* _STORED DATA_
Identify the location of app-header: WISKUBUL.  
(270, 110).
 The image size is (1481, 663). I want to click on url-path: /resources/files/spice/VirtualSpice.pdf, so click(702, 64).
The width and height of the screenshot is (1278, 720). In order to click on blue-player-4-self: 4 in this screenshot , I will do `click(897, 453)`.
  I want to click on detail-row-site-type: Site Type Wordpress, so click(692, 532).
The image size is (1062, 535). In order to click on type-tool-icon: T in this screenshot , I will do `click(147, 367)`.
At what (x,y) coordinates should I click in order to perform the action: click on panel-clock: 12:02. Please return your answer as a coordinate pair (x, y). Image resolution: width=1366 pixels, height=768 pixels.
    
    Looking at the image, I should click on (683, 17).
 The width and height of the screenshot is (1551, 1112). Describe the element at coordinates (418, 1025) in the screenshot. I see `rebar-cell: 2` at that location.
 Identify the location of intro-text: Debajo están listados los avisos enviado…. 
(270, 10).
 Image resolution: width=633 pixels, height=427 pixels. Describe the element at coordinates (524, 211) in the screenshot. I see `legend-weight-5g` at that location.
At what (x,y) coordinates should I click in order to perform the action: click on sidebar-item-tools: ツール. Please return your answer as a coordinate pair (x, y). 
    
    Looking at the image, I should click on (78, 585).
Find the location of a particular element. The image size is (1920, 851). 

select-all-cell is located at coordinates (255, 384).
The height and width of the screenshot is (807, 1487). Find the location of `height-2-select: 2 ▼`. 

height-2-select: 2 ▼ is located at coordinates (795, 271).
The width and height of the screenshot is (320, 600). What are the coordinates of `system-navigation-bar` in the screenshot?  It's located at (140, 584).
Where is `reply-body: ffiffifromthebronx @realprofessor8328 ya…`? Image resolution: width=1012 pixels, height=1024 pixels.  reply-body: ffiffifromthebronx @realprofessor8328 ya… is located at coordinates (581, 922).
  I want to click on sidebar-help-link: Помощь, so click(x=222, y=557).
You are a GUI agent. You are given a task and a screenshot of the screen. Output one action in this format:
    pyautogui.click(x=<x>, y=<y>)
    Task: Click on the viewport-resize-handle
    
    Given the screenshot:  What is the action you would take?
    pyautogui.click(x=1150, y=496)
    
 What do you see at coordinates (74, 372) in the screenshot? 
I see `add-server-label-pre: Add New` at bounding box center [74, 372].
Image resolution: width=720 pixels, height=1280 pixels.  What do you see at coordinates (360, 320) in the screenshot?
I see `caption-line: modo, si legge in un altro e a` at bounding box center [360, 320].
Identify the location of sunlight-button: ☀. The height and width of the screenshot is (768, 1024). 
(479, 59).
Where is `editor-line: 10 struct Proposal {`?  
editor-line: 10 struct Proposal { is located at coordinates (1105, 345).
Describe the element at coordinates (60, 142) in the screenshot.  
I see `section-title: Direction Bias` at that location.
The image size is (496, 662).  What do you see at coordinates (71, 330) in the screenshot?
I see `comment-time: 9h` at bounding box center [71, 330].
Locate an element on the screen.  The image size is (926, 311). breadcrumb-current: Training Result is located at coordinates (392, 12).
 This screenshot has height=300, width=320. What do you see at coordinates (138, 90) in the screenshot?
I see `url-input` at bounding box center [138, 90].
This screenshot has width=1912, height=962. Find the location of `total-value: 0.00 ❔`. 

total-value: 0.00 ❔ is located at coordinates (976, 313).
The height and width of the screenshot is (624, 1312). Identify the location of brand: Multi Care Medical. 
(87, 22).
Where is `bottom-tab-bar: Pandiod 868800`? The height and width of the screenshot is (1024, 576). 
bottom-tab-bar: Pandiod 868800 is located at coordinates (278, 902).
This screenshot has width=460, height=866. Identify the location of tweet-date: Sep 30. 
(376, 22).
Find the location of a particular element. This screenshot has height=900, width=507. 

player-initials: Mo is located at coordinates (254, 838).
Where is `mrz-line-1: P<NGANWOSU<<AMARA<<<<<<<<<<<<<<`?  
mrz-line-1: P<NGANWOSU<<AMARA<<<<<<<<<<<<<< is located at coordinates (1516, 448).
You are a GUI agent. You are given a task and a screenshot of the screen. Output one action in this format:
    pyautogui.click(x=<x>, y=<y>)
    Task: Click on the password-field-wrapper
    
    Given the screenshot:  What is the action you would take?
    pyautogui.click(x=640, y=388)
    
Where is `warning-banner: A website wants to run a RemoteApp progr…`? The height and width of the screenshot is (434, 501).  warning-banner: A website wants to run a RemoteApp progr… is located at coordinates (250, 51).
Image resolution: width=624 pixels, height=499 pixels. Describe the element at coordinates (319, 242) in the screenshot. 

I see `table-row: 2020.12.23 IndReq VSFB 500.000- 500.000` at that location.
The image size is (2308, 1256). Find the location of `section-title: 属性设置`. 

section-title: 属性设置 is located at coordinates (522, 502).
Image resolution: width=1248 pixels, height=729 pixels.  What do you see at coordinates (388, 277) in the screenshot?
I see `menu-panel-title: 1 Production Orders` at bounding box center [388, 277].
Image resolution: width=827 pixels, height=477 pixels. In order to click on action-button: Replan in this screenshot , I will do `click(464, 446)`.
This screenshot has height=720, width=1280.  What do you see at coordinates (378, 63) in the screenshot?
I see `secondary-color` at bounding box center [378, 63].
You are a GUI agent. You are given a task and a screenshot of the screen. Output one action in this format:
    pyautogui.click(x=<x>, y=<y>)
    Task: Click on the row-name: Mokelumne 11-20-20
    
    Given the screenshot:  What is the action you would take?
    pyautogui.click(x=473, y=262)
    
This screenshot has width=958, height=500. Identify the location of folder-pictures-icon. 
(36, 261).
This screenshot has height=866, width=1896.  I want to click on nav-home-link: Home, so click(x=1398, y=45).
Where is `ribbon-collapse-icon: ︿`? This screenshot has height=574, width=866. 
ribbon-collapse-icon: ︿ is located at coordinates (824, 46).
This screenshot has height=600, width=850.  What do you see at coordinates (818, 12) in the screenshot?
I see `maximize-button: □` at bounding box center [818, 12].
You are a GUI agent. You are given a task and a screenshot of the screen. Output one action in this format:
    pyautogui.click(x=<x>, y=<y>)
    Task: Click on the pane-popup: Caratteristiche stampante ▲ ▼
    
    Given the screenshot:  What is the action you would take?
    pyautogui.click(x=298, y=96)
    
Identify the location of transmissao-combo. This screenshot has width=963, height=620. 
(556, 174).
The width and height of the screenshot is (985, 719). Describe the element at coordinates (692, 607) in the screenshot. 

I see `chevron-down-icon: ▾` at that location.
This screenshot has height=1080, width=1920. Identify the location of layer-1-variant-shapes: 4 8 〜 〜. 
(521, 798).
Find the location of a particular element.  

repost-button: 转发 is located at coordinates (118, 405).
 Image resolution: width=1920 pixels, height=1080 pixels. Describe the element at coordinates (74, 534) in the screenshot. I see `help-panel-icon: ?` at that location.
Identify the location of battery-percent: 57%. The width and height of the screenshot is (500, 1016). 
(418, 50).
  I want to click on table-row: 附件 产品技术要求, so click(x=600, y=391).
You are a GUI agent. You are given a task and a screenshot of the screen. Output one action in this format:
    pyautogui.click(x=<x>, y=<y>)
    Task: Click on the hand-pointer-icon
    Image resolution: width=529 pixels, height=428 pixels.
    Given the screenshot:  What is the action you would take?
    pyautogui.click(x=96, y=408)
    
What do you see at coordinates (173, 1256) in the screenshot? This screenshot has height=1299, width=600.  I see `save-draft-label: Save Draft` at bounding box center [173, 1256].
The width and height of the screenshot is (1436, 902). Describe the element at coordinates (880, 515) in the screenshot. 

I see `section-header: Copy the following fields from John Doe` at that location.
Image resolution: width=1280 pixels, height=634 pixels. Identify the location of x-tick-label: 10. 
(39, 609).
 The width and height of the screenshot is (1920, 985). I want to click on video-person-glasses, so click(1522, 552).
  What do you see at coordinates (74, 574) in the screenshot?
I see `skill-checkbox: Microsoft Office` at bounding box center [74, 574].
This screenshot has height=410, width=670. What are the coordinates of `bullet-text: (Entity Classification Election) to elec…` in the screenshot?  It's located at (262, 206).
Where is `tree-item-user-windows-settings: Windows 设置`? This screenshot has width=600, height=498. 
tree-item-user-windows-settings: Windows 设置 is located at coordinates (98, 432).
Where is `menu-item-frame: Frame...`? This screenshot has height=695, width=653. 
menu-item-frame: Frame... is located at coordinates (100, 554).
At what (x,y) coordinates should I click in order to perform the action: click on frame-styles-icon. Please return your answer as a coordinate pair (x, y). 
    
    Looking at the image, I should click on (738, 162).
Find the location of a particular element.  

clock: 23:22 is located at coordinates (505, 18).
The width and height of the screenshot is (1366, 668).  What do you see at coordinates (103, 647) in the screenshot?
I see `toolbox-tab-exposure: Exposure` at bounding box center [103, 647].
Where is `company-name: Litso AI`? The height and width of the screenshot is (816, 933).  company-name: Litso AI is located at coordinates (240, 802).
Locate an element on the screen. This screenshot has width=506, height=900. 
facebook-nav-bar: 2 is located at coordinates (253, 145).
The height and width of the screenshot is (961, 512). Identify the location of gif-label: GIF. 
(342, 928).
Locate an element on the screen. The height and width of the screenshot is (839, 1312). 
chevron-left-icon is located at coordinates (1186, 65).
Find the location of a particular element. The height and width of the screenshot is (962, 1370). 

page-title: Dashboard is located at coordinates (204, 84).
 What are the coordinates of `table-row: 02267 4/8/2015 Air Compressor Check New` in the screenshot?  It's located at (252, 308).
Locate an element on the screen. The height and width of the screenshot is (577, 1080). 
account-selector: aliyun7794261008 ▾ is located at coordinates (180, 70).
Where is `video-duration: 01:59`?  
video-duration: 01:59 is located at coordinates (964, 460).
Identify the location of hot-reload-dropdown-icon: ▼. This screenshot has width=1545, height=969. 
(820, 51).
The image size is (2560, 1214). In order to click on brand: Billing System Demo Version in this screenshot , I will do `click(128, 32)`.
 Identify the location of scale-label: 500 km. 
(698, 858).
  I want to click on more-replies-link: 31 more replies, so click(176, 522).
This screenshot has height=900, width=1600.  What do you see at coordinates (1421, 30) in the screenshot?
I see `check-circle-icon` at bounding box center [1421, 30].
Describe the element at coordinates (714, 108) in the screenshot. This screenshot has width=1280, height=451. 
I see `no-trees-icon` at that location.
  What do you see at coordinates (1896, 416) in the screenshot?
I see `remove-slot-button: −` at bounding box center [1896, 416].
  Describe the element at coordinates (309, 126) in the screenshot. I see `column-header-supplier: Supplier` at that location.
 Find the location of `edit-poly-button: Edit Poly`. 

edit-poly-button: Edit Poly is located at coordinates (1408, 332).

* _WHAT YOU ARE ASKED TO DO_
Reproduce the rows word for word, starting at the first row and ending at the row that contains "The width and height of the screenshot is (1551, 1112).".

* _RESULT OF THIS EXERCISE_
Identify the location of app-header: WISKUBUL.  
(270, 110).
 The image size is (1481, 663). I want to click on url-path: /resources/files/spice/VirtualSpice.pdf, so click(702, 64).
The width and height of the screenshot is (1278, 720). In order to click on blue-player-4-self: 4 in this screenshot , I will do `click(897, 453)`.
  I want to click on detail-row-site-type: Site Type Wordpress, so click(692, 532).
The image size is (1062, 535). In order to click on type-tool-icon: T in this screenshot , I will do `click(147, 367)`.
At what (x,y) coordinates should I click in order to perform the action: click on panel-clock: 12:02. Please return your answer as a coordinate pair (x, y). Image resolution: width=1366 pixels, height=768 pixels.
    
    Looking at the image, I should click on (683, 17).
 The width and height of the screenshot is (1551, 1112). Describe the element at coordinates (418, 1025) in the screenshot. I see `rebar-cell: 2` at that location.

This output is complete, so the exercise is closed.